▶ **REQUIRED TASK**
Please repeat everything from the line containing "Task: Open the playback speed 倍速 menu" down to the end of the entries, both ends included, leaving the pictures out of your answer.

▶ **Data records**
⁂

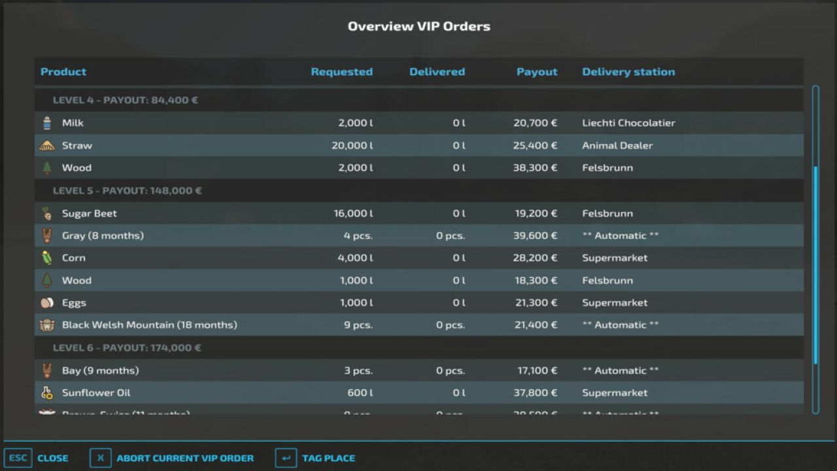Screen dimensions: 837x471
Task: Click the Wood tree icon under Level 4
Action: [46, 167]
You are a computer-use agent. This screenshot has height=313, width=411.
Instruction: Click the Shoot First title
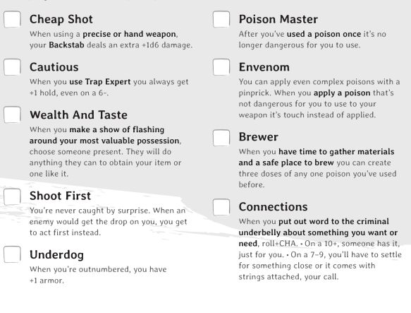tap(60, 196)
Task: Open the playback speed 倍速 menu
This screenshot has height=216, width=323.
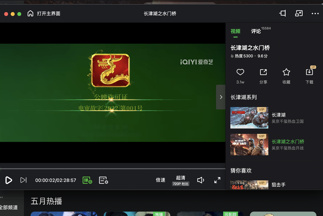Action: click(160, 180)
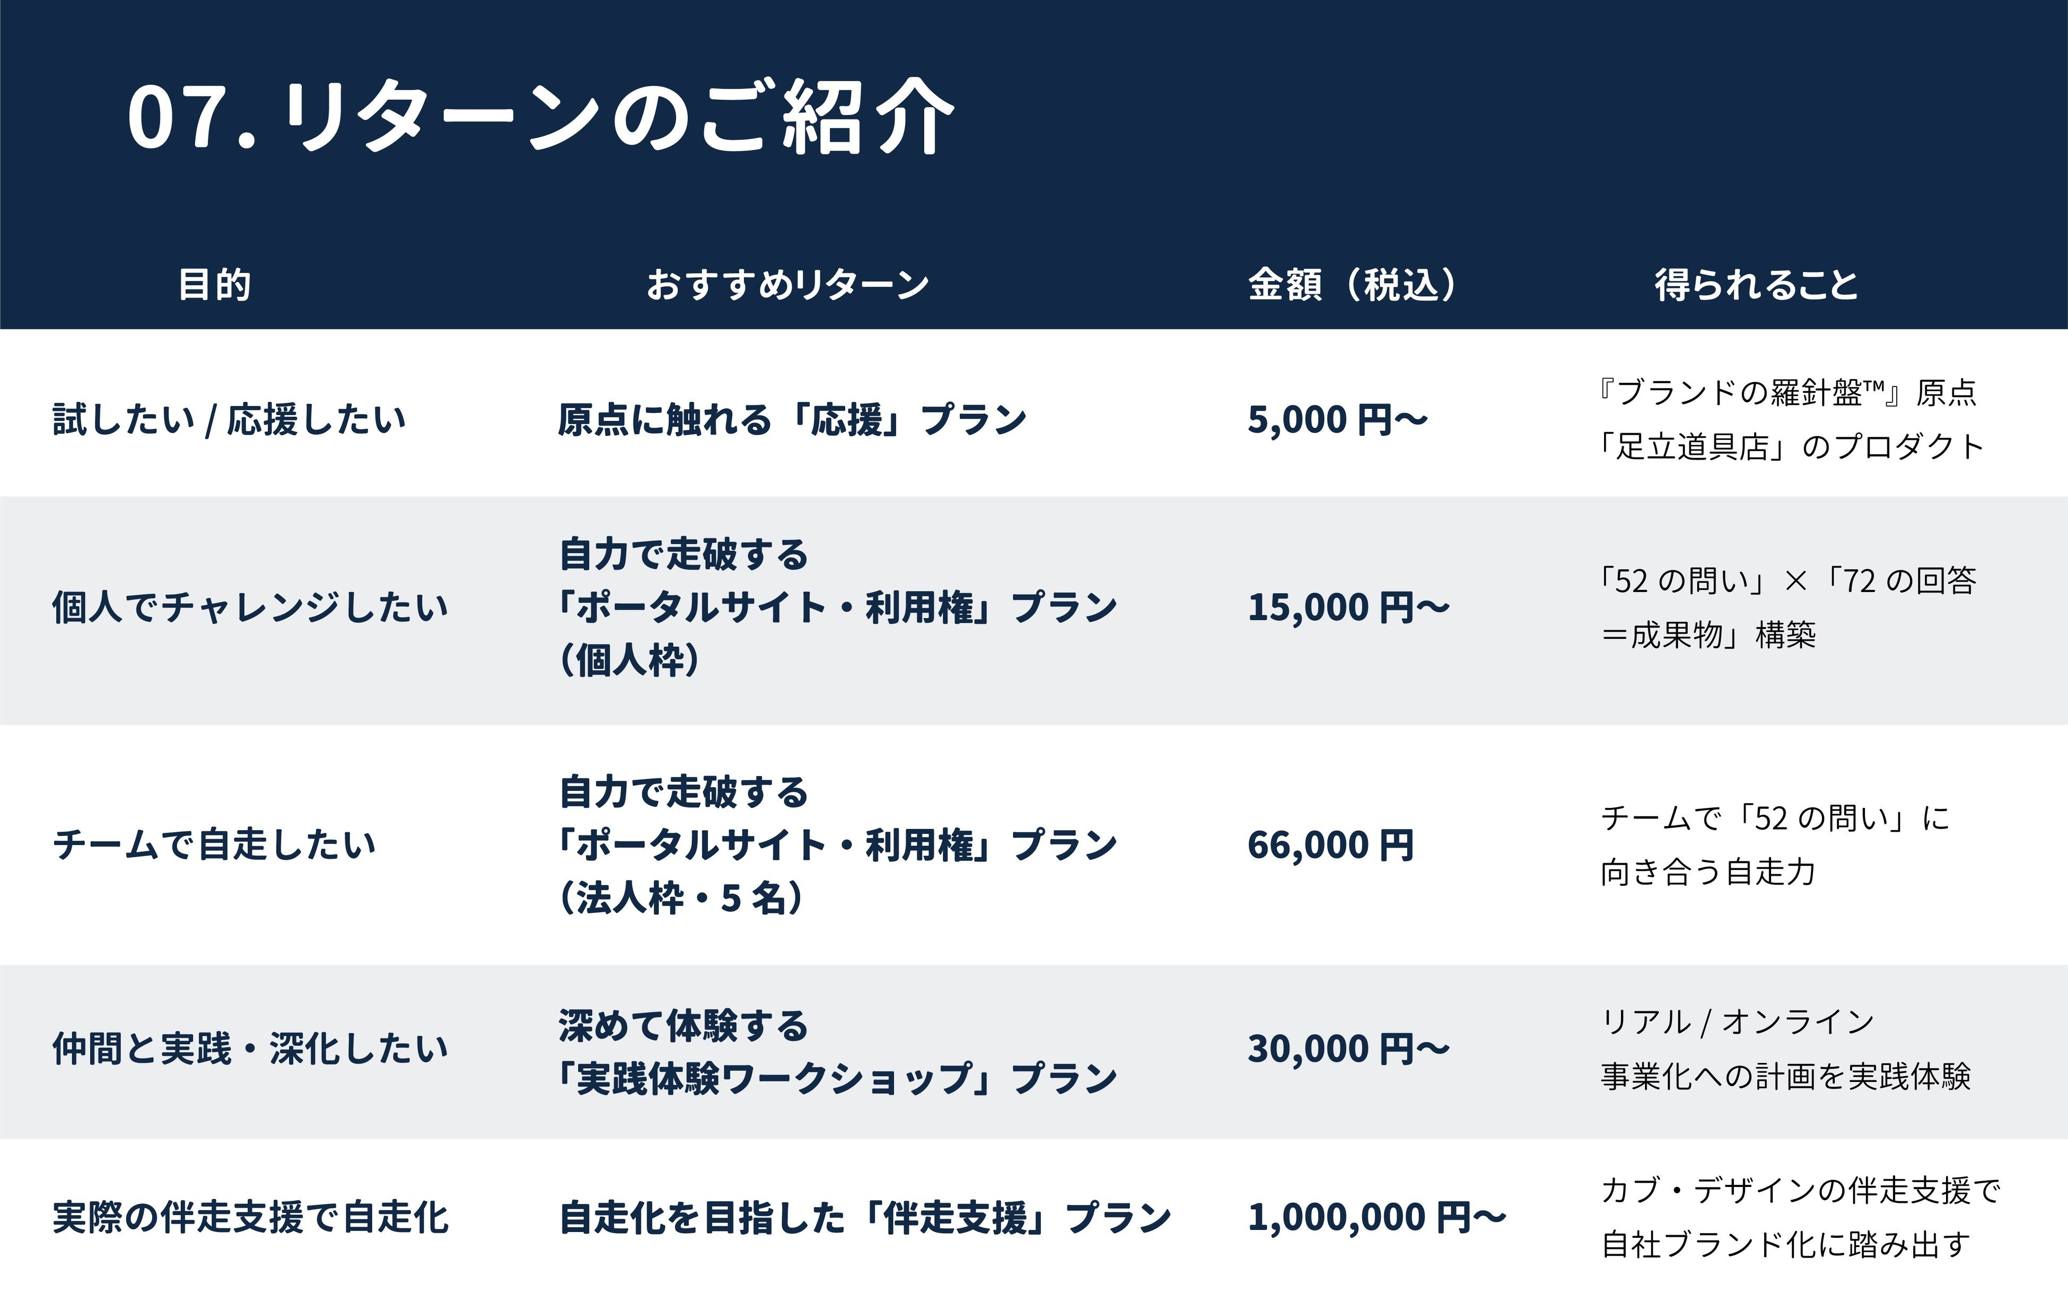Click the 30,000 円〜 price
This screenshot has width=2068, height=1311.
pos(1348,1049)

⁂

▶ **TASK RESULT**
Task: Open the playback speed 倍速 menu
This screenshot has height=216, width=323.
Action: click(160, 180)
Click the 30,000 円〜 price
This screenshot has width=2068, height=1311.
pos(1348,1049)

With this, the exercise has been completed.